In a major speech this week on the economy, President Obama emphasized that while the United States has recovered substantial ground since the crisis of 2008-2009, wide swaths of the middle class still confront a challenging environment. Above all, the past years have eroded the 20th century dream of hard work translating into a better life.

As Obama explained, it used to be that "a growing middle class was the engine of our prosperity. Whether you owned a company, or swept its floors, or worked anywhere in between, this country offered you a basic bargain -- a sense that your hard work would be rewarded with fair wages and decent benefits, the chance to buy a home, to save for retirement, and most of all, a chance to hand down a better life for your kids. But over time, that engine began to stall." What we are left with today is increased inequality, in wages and in opportunity.

The assumption is that this is unequivocally a bad thing. There have been countless stories about the "death of the American dream," and Detroit's bankruptcy last week was taken as one more proof. Yet lately the unquestioned assumption of a better future based on hard work has not served America well. If anything, today's version of that dream has been the source of complacency rather than strength, and its passing may be necessary in order to pave the way for a constructive future.

But you wouldn't know that from the president's speech and from continued news stories and academic studies. The inequalities of opportunity were underscored by a recent study that was brought to national attention by the New York Times this week that showed wide variations in income mobility depending on what part of the United States you live in. Those who live in metropolitan areas, as well as those with more higher education and wealthier parents, have significantly more upward mobility than many in rural areas.

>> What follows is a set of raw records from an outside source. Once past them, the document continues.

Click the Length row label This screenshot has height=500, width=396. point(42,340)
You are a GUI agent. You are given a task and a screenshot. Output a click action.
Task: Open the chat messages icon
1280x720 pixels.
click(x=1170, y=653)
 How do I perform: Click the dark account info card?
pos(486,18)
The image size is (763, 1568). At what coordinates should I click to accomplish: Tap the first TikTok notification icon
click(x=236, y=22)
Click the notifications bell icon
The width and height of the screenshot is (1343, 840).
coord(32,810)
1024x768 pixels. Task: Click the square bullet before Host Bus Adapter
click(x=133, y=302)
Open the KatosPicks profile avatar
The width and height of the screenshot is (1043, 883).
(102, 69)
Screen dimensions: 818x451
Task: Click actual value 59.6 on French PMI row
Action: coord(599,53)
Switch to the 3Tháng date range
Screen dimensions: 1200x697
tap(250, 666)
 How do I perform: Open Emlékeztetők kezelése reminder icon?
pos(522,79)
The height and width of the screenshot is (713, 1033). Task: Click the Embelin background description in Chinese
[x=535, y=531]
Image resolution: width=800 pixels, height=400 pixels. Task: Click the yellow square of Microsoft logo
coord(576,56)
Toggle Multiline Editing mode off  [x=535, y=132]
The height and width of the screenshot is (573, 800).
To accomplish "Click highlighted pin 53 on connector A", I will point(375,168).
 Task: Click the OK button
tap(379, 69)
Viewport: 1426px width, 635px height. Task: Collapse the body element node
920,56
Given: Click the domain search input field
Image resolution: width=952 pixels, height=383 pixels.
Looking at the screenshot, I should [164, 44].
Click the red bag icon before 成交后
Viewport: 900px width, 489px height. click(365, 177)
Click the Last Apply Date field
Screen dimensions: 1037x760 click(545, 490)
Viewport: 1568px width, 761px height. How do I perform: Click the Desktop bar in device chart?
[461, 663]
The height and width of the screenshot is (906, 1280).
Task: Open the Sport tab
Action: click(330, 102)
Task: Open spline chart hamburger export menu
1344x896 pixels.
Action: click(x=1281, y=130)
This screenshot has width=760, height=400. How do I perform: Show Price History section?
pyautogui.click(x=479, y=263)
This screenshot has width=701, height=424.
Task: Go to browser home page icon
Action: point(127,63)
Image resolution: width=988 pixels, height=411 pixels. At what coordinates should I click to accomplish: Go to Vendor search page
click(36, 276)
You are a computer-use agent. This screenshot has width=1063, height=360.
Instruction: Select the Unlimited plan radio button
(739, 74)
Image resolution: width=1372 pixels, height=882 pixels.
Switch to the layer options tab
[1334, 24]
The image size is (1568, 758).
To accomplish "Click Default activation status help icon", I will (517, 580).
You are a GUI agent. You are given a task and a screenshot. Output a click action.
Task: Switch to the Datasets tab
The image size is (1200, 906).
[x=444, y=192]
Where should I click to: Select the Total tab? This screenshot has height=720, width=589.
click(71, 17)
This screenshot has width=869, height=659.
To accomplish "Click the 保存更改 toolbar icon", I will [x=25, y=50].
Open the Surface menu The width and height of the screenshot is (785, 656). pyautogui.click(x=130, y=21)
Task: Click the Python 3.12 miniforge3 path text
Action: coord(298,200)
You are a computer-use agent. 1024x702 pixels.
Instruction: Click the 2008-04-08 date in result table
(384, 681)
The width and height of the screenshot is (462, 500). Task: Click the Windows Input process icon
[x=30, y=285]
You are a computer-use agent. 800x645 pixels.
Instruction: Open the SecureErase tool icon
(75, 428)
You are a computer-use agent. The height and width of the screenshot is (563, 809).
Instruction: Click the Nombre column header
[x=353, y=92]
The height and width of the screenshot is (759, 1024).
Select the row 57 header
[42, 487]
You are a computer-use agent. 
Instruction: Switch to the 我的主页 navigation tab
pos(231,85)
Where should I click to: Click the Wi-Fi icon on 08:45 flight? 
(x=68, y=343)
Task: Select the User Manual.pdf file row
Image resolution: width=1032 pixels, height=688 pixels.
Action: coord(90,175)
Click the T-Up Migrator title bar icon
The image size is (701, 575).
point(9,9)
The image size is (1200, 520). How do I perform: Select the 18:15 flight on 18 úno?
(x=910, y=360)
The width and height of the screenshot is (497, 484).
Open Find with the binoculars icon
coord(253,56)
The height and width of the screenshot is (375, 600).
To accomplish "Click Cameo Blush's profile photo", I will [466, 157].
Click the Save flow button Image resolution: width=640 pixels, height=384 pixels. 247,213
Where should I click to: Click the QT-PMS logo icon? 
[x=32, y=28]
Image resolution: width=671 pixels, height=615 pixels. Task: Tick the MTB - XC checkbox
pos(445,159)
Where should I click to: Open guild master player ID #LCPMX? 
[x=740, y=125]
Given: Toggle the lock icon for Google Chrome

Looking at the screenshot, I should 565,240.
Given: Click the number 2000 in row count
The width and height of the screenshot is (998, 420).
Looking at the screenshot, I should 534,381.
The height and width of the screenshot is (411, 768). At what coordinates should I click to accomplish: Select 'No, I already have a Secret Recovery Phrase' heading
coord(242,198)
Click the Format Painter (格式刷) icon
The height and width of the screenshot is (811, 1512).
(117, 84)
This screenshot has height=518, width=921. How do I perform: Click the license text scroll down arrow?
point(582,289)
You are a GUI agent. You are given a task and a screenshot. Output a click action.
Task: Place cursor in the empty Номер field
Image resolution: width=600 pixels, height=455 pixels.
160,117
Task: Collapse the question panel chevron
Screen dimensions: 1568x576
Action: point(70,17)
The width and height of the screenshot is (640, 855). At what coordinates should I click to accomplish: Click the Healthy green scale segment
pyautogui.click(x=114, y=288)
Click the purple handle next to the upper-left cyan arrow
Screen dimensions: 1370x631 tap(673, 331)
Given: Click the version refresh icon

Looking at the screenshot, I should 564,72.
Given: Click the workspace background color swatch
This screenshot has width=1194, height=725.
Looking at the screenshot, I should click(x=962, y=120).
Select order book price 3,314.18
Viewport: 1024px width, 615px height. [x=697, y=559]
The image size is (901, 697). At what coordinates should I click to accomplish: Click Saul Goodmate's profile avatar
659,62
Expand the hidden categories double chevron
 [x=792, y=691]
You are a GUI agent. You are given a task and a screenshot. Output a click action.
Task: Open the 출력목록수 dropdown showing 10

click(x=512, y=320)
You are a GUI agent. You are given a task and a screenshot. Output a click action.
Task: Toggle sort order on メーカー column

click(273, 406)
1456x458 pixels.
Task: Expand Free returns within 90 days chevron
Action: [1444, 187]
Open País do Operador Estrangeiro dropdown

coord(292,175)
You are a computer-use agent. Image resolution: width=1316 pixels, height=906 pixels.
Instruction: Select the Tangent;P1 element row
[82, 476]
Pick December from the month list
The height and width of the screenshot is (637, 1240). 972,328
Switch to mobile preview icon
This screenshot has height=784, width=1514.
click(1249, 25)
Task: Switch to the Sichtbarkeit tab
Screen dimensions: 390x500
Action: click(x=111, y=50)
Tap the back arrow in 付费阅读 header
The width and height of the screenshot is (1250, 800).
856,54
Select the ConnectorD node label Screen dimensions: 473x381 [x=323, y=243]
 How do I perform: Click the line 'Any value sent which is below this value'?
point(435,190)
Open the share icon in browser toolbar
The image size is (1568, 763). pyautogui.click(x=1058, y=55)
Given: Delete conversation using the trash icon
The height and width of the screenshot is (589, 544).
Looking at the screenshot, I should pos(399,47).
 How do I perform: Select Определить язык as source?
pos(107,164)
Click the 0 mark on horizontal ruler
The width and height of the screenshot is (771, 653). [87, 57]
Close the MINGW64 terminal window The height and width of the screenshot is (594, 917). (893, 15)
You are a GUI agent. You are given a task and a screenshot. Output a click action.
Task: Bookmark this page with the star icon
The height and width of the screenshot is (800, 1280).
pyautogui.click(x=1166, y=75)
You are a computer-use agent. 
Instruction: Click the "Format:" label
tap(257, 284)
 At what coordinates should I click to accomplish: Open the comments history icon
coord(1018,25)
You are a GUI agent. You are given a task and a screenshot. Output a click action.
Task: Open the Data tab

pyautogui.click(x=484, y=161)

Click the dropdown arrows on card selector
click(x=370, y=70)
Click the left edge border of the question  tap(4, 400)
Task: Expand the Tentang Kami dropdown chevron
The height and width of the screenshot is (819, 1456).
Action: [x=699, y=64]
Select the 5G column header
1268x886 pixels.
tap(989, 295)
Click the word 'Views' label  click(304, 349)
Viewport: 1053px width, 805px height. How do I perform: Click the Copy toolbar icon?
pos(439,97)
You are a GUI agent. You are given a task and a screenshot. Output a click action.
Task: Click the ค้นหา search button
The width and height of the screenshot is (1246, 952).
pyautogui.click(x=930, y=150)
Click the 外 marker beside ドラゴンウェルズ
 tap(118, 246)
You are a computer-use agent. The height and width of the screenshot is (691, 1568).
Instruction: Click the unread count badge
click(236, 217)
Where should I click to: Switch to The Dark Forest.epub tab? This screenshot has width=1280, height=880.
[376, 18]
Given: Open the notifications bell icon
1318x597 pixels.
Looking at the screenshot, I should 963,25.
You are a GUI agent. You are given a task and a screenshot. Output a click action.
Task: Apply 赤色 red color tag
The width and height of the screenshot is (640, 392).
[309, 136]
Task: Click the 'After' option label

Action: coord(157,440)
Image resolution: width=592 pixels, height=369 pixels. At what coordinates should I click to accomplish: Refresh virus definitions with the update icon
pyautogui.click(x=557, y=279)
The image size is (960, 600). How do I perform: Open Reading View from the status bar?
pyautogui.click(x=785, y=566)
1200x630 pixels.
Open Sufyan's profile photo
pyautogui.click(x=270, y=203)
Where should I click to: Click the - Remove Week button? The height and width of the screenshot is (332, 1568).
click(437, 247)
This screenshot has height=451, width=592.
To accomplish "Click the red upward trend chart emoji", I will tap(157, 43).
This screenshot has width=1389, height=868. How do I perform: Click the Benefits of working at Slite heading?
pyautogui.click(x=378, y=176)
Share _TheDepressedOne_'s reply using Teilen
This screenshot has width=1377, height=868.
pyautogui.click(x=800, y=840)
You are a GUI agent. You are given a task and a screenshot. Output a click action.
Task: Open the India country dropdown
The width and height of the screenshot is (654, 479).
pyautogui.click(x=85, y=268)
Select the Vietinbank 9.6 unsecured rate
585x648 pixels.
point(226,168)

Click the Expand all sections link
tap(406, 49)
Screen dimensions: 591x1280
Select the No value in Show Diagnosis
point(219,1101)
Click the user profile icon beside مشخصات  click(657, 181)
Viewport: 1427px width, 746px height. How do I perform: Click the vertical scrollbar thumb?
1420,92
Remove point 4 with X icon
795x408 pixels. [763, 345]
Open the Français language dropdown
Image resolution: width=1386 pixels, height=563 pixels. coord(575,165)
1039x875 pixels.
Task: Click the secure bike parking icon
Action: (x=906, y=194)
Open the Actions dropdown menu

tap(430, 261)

The wage stagnation for tens of millions of working Americans over the past decades combined with the financial crisis has been painful and even calamitous for millions. In truth, however, the middle class security that has now disappeared only existed for a very brief period after World War Two, when the United States accounted for half of global industrial output and achieved a level of relative prosperity and growth that was substantially higher than in any other country. Before the Great Depression and World War Two, there was no assumption in the 17th, 18th or 19th centuries that the future would be inherently better for one's children.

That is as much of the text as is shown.